Posted on in Dealing with the Police

In 1981, the United States Supreme Court ruled that officers have the authority to detain people without suspicion of criminal activity during the execution of a search warrant at a residence.

The 1981 ruling was based on the concepts of officer safety and to keep a person from fleeing during a raid. However, the high court provided more clarification to the scope of the constitutional authority law enforcement has in detaining people without suspicion during a raid in a ruling handed down Tuesday.

The justices voted six to three limiting the authority of police to detain a person related to a search to the immediate vicinity of the location identified in the search warrant. Generally, law enforcement is not entitled under our Constitution to unreasonably detain a person without a basis to suspect the person of criminal activity.

In 2005, a man left an apartment with a friend. Law enforcement was about to raid the apartment to search for a gun. But the two men got in a car and left the building before police entered with a warrant. The men did not know that police intended to search the home. 

 

An officer followed the men after they drove away and made a traffic stop some time later --nearly a mile from the apartment. However, police claimed that the so-called traffic stop was related to the search warrant about a mile away, and apparently not based upon some current traffic offense or other suspicion of criminal activity.

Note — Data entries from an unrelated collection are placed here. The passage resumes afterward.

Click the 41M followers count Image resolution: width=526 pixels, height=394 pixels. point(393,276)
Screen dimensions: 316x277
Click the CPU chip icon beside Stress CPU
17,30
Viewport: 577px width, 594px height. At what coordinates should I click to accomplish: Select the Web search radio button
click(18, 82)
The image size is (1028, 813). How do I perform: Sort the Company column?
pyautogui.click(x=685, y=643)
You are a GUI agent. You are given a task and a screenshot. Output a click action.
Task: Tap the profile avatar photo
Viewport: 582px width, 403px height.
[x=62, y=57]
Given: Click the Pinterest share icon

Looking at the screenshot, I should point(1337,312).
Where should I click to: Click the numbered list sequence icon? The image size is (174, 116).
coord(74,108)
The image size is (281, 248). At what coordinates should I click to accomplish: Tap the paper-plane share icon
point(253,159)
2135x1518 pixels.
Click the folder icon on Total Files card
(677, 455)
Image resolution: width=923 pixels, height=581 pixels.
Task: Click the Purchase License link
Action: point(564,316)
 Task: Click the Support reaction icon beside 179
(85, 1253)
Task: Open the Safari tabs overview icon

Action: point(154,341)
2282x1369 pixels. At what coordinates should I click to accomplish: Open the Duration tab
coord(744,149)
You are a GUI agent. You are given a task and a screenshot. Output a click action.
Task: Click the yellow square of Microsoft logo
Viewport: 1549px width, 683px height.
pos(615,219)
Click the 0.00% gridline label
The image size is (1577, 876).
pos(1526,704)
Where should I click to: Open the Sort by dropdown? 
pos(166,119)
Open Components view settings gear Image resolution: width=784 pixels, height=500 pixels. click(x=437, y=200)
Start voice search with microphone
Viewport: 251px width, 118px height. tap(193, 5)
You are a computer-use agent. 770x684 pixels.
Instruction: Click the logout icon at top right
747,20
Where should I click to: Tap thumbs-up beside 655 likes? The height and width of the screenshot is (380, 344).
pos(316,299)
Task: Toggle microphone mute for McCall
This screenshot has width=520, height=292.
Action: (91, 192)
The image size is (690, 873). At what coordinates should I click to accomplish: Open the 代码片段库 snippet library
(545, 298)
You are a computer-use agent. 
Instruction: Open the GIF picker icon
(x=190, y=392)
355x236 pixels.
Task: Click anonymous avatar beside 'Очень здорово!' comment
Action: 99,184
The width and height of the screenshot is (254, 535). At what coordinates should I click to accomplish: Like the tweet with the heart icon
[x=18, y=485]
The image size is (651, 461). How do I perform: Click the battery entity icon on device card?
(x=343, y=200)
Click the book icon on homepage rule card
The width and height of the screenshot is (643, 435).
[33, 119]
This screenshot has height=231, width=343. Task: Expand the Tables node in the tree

Police seized car keys from one man and found a key on the ring that matched the door to the apartment where police were conducting the raid. The defendant apparently did not challenge the legality of the warrant or the apartment search, but argued that his seizure away from the vicinity of the raid was unlawful and sought to have the key thrown out, which prosecutors used to link him to the apartment. Police seized drugs and a weapon from the apartment and the man was charged with several felonies.

The high court ruled Tuesday in favor of the defendant. The court ruled the authority to detain people without suspicion and incident to the execution of a search warrant is limited to the immediate vicinity of the search. Because the man was detained about a mile away, the court did not further define the immediate vicinity of the search. The individual case was sent back to the lower courts.